▸ **Work to complete**
State the number of lines in these records that include the string "Switch", and say nothing more.

(Materials provided begins)

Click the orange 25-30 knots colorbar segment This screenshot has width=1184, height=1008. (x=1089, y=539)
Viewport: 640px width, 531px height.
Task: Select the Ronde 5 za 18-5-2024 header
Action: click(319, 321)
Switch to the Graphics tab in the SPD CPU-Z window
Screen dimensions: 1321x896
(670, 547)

(Materials provided ends)
(Materials provided begins)

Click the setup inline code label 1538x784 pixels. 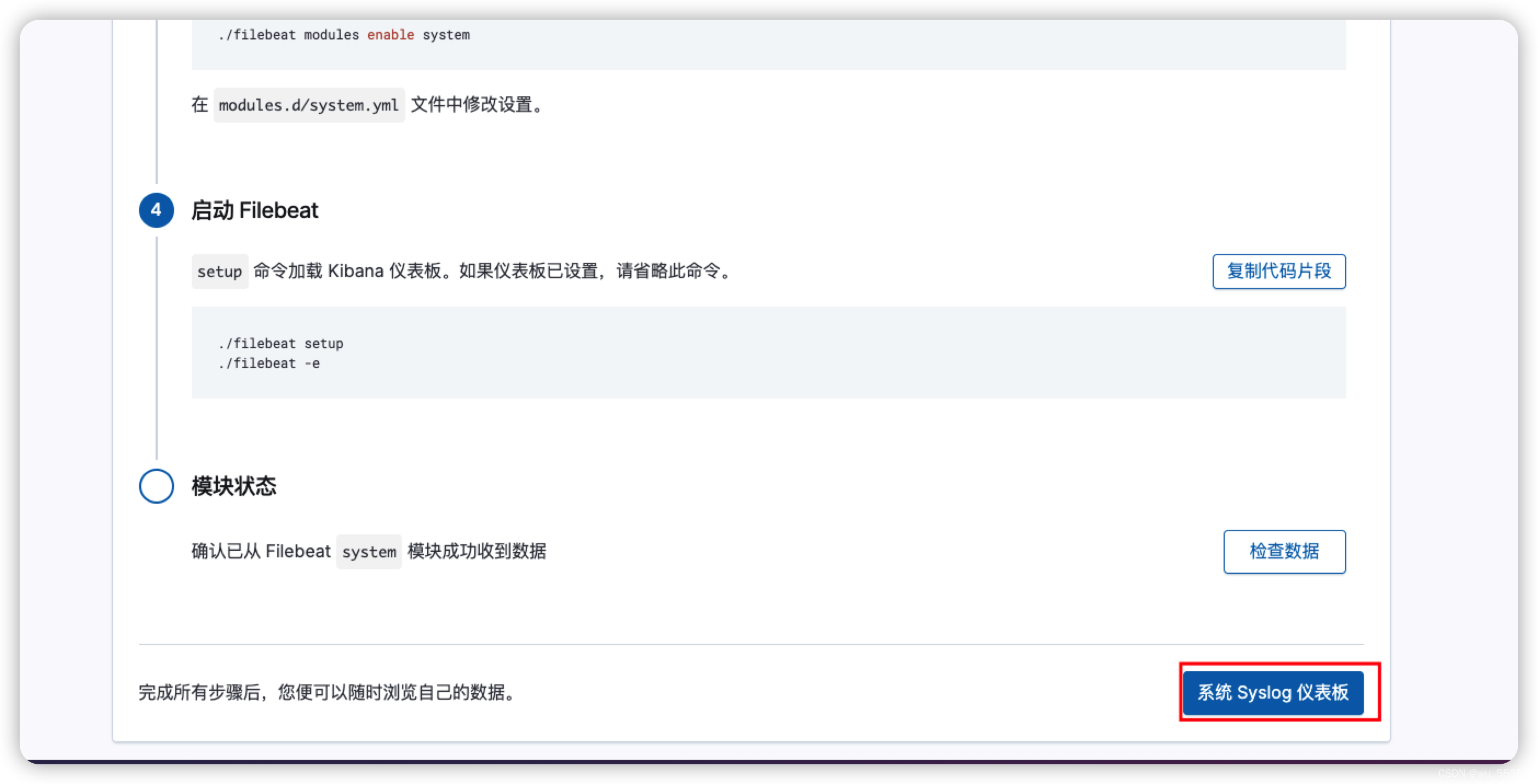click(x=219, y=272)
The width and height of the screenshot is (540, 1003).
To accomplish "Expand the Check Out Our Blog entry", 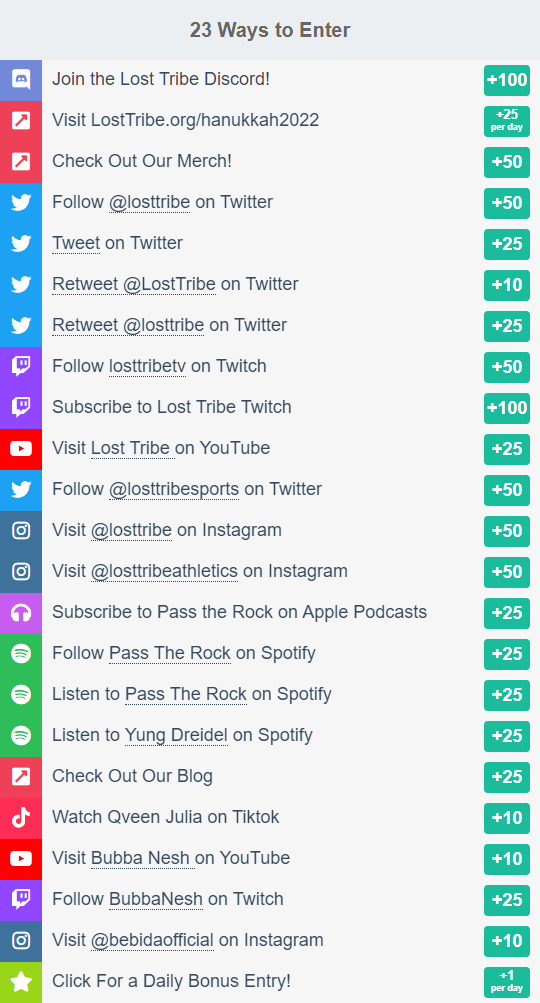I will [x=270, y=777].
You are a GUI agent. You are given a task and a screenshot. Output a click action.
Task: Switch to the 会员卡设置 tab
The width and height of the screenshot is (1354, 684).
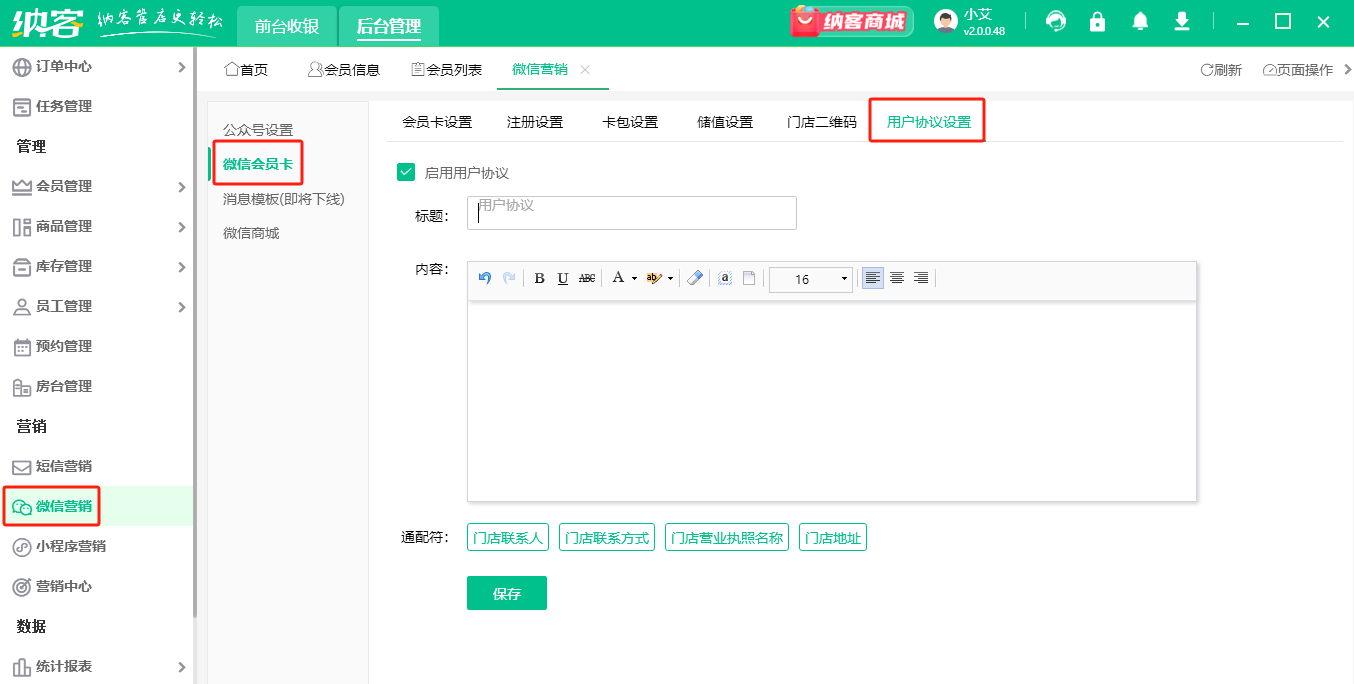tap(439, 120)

(Materials provided ends)

▸ **Final answer**
2